Quando tradurre non basta: la transcreation della

Quando tradurre non basta: la transcreation della pubblicità1
In un business legato a doppio filo allo sviluppo tecnologico quale è quello della traduzione,
alcuni ambiti ancora resistono agli attacchi di CAT tools, machine translation e tutti quei software
che, se da un lato contribuiscono ad aumentare la capacità produttiva del traduttore, dall’altro
sembrano legittimare le richieste di sconto da parte dei committenti. Si tratta del settore
pubblicitario, nel quale la traduzione vera e propria mostra tutti i suoi limiti e si evolve in
qualcosa di più complesso: la transcreation, un servizio a metà strada tra la traduzione e il
copywriting.
Quando un’azienda lancia una campagna pubblicitaria a livello mondiale, si trova a dover
soddisfare due esigenze contrastanti: mantenere il senso e il tono del messaggio originario nelle
varie lingue, e al contempo comunicare in un modo che “funzioni” nel paese di destinazione.
Pertanto la pubblicità non viene semplicemente tradotta, ma riscritta a partire dal copy originario
(il testo pubblicitario sorgente), rispettando il brief fornito dal cliente o dall’agenzia
(informazioni sul marchio e sul prodotto, oltre che sulla campagna pubblicitaria) e tenendo
presente il mercato e la cultura locale.
Un equilibrismo non facile, che richiede innanzitutto notevoli doti creative e comunicative, in
quanto la “traduzione” (le virgolette sono d’obbligo, e tra poco vedremo perché) deve avere la
stessa incisività dell’originale. Pensiamo alla famosa tagline “Haribo macht Kinder froh und
Erwachsene ebenso”. Una frase tutto sommato semplice sotto il profilo linguistico, ma
estremamente efficace per la sua musicalità. Come tradurla in italiano? “Haribo fa felici i bambini
e anche gli adulti”? Questa traduzione è corretta, ma in italiano suona scialba e poco coinvolgente,
quindi non adatta a un marchio associato all’idea di gioia e divertimento. “Haribo è una bontà che
si gusta ad ogni età”, invece, ha tutto un altro sapore, perché comunica lo stesso messaggio
dell’originale con l’orecchiabilità della filastrocca.

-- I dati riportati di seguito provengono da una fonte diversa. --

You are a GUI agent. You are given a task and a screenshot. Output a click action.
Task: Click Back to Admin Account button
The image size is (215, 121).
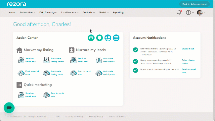click(194, 4)
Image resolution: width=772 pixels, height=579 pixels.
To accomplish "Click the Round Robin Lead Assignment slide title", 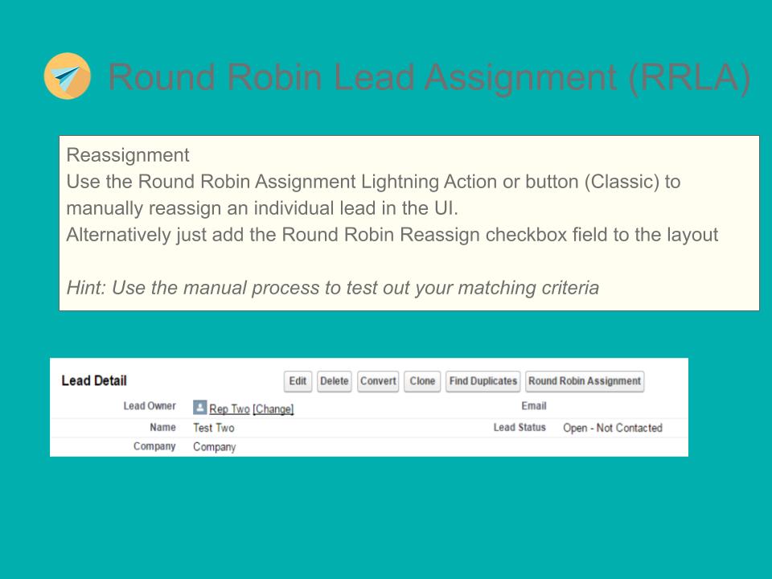I will tap(429, 77).
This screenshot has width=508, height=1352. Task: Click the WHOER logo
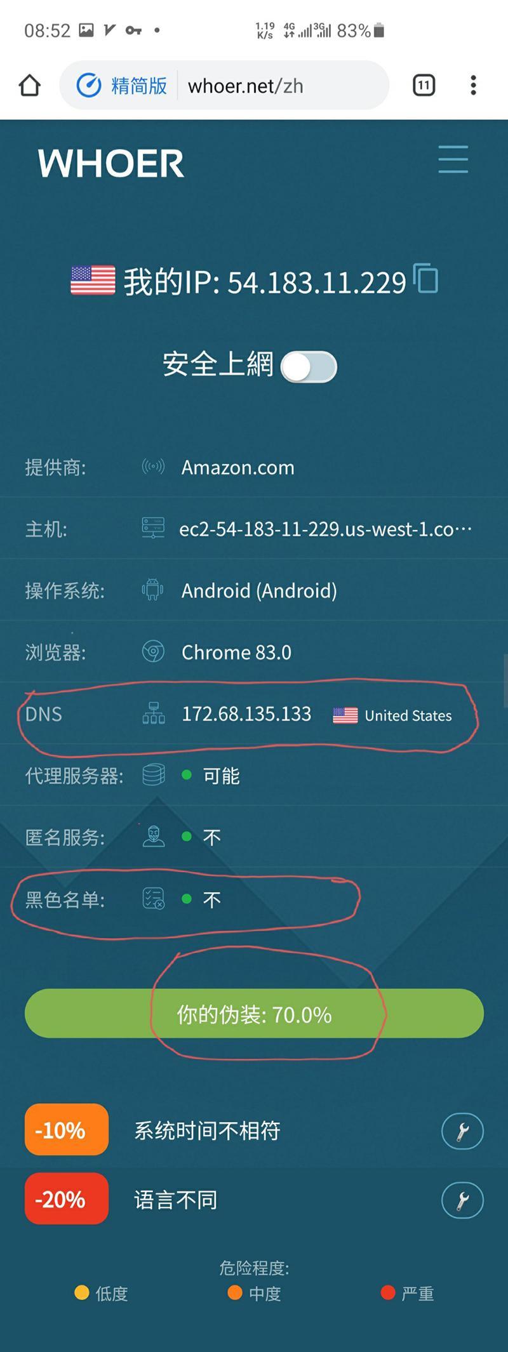tap(110, 164)
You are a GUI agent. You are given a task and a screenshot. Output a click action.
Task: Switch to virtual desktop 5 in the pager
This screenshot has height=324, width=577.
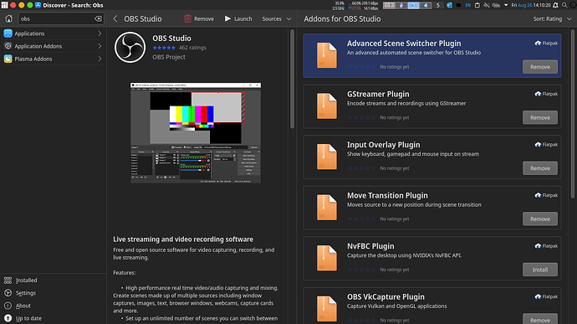coord(437,5)
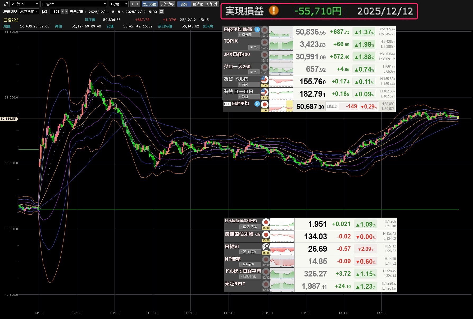Select the スプレッド chart mode tab
Image resolution: width=473 pixels, height=319 pixels.
tap(212, 4)
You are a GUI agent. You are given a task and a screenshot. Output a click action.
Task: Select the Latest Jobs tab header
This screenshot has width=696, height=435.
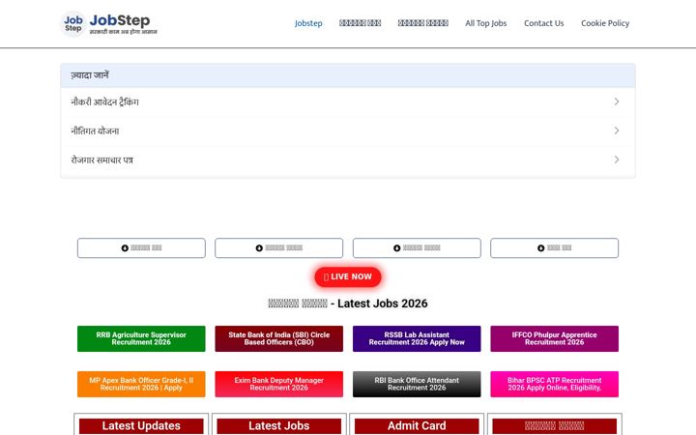pyautogui.click(x=278, y=425)
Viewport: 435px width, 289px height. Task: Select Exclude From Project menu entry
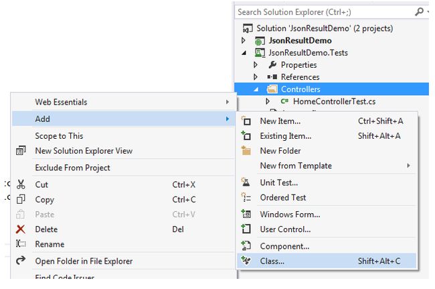(x=72, y=168)
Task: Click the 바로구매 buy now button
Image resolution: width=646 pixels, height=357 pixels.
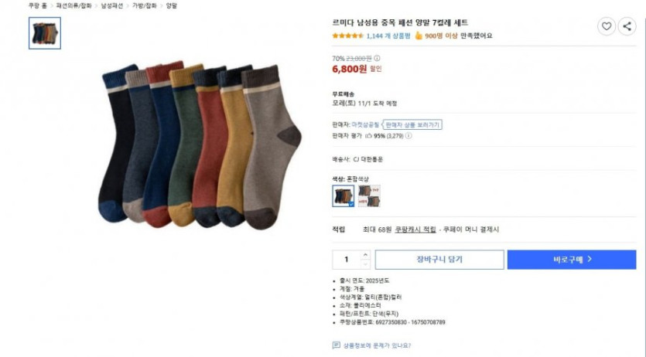Action: click(x=572, y=260)
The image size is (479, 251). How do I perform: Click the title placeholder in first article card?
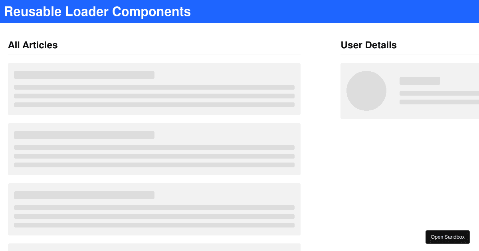point(84,75)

Ma non basta. Nella transcreation il traduttore ha una libertà sconfinata, perché traduce concetti
a prescindere dalle singole parole utilizzate nel testo sorgente. Tuttavia, proprio perché la stessa
frase potrebbe essere resa in mille modi diversi, il rischio è che la fantasia porti il traduttore
eccessivamente lontano dai “binari” del brief. Bisogna quindi saper controllare la propria
inventiva per adattarla a quanto richiesto esplicitamente a livello di messaggio chiave, obiettivi e
tono. Preziosa è anche la capacità di “sintonizzarsi” velocemente sulle frequenze del cliente: nella
transcreation i gusti e le preferenze personali giocano un ruolo imprescindibile, nel bene e nel
male. Il committente potrebbe non essere subito soddisfatto del testo ricevuto e potrebbe
pertanto richiedere proposte alternative.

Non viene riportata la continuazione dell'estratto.